Quitting alcohol was one of the best decisions I ever made. I’m healthier and happier. I think more clearly and sleep more soundly. I no longer lose things or forget things. I can sit quietly and think without getting restless. I saved a ton of money.
Someone once told me that I was one of the lucky ones: my drinking was habitual, not physically addictive. In fact, my body did not crave alcohol and I had no withdrawal symptoms. When I stopped drinking, the test was how to deal with difficult emotional moments.
Later, I began to realize that drinking was a way for me to relieve my feelings of being overwhelmed. When I drink, I can regulate my emotional highs and lows. Life can feel cruel sometimes, so I blunted it.
Resisting the urge to drink turns out to be just one foot in the door; fighting the drinking culture is another.
I’ve always understood the moral judgments about overconsumption, but I didn’t expect those about not consuming.
People who don’t drink are often ridiculed as chatty, joyless, mood killers, or lack the self-control to properly participate in normal parts of adult social life. Of course, people often seem to assume that something tragic must have prompted your sobriety, a devastating diagnosis or huge embarrassment – you didn’t pick the bench, you were ejected from the game. The problem is you, not the alcohol.
It’s as if some people need a trauma story to understand your decision to quit drinking; otherwise, your sudden abstinence will cast a pall over their continued consumption, and they will view your personal choice as a criticism of them.
For this reason, people who quit drinking are constantly asked why; I am always asked. Some people have an answer that satisfies this question—if they describe “hitting rock bottom,” for example—but others don’t. Anyway, it’s really no one’s business.
Now I sometimes end inquiries with a joke: “I quit because I drank all the stuff.” This is usually enough to be self-deprecating and keep people going.
But the question often lingers: Why can’t I continue to be immersed in the glamor of elite drinking, in which people become amateur sommeliers, displaying their knowledge and fine wine collections as markers of class? Why can’t I occasionally enjoy a pretentious cocktail made with herbs or exotic bitters and garnished with dried fruit or edible flowers?
Well, elite alcohol is still alcohol and I still don’t want or need it.
I don’t think everyone realizes what an alien experience it is to be treated like a weirdo because you made a healthy choice.
Precisely because I’m subject to these judgments as a non-drinker, I try not to judge those who do. My boyfriend is a moderate drinker and I occasionally meet friends at bars.
But now I’m struck by the sadness of those spaces, and I can’t connect with the parts of me that once enjoyed them. How did I get used to the smell of dirty towels and cheap disinfectant? Why didn’t I notice the loneliness hidden in the loud laughter? How come I didn’t think of it as a funeral dressed up for a holiday as I do now?

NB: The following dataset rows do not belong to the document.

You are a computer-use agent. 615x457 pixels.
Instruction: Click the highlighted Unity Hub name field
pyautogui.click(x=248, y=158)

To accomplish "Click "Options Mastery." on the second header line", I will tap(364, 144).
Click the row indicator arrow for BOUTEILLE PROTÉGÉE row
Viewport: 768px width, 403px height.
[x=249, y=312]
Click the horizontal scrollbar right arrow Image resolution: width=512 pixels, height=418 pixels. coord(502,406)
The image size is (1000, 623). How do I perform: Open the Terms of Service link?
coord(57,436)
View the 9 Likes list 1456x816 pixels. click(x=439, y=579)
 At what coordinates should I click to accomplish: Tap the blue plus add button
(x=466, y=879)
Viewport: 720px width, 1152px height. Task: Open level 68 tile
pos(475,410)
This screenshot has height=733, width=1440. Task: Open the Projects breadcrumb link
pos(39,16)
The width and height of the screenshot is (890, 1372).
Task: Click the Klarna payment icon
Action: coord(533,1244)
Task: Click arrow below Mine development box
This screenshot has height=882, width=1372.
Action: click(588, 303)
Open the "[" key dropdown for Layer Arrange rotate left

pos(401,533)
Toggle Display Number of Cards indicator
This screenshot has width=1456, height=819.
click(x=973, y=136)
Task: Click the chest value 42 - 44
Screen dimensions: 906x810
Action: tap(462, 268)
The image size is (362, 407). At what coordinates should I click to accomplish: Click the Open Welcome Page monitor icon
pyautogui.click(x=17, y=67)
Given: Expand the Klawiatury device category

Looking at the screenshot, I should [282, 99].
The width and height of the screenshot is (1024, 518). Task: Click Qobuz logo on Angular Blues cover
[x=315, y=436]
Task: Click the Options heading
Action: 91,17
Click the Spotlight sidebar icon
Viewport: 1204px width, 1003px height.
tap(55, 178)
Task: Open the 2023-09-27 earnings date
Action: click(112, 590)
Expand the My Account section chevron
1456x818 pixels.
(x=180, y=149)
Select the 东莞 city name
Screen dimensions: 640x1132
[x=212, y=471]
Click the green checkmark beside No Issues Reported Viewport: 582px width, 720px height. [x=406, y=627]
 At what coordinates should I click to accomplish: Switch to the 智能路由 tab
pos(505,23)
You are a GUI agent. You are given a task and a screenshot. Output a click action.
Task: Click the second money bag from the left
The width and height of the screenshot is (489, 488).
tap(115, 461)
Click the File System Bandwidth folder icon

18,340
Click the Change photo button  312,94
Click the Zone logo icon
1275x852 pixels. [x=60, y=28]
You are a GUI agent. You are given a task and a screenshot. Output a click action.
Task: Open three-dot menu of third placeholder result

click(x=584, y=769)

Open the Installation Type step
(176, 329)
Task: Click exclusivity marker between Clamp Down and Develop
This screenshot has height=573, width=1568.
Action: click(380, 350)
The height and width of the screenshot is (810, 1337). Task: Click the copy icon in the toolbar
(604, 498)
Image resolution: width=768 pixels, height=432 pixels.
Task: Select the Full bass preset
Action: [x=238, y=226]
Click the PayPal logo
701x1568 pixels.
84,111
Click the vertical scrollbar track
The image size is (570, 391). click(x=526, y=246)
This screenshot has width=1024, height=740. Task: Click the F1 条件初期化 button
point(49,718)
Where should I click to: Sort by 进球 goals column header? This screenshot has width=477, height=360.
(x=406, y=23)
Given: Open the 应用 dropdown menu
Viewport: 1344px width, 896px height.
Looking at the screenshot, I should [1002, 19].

At home, I keep alcoholic and non-alcoholic beverages available for when I have company. I host the occasional cocktail party—I’m still looking for a better name that quickly means “evening party”—and to my surprise, more and more of my guests join me in not drinking.
I see my role in the circle of friends as not to scold but to model a dynamic of sobriety. I’m trying to remove the stigma of being a killjoy so people know they can get sober and stay social. I’m trying to change the culture.